Verbatim reproduction of the entries is required; images must be omitted.

DATASET section start

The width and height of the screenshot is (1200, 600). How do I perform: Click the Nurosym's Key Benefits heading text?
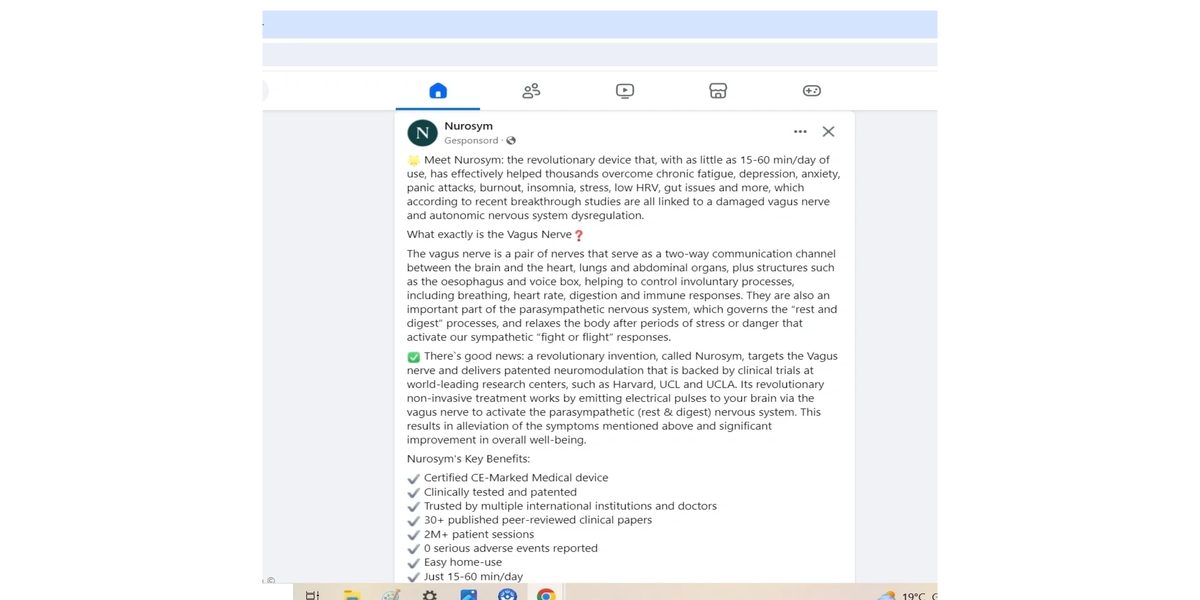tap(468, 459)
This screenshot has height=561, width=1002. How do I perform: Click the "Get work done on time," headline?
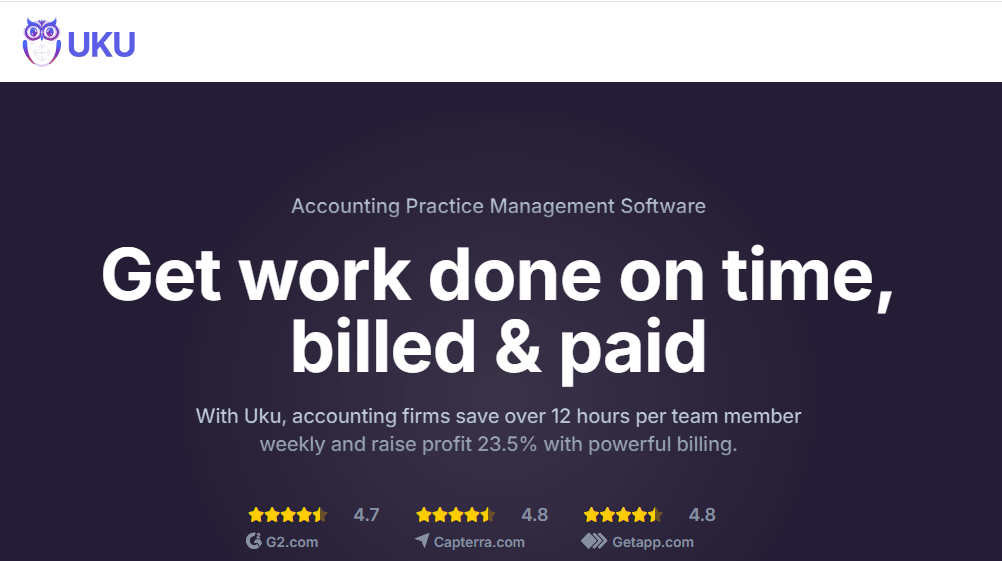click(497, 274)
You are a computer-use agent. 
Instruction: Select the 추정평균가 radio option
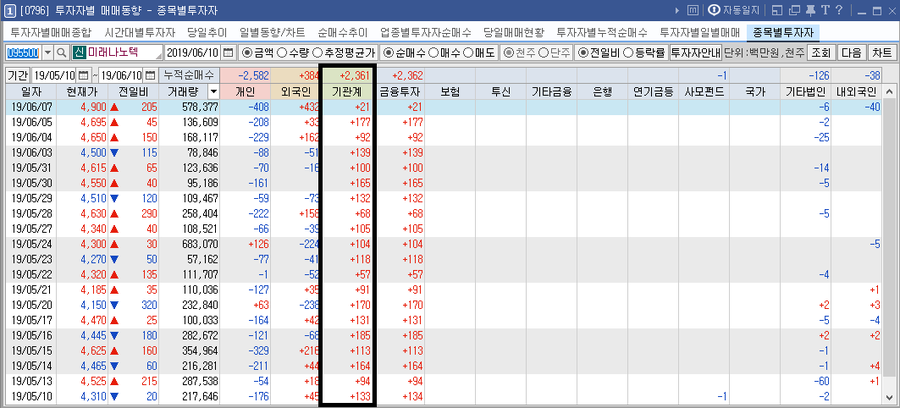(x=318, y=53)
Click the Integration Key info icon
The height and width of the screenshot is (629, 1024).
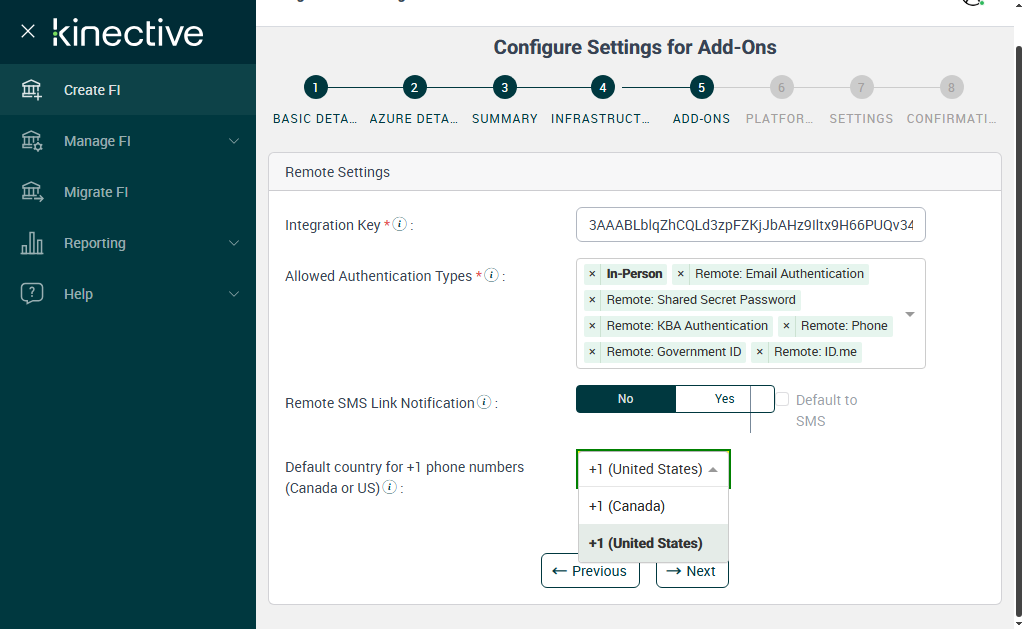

DATASET section end

> RESULT OF THIS TASK
The width and height of the screenshot is (1200, 600). How do I perform: Click the Nurosym's Key Benefits heading text?
tap(468, 459)
This screenshot has height=561, width=1002. How do I perform: Click the "Get work done on time," headline?
click(497, 274)
You are a computer-use agent. 
Instruction: Select the 추정평균가 radio option
(x=318, y=53)
Click the Integration Key info icon
The height and width of the screenshot is (629, 1024).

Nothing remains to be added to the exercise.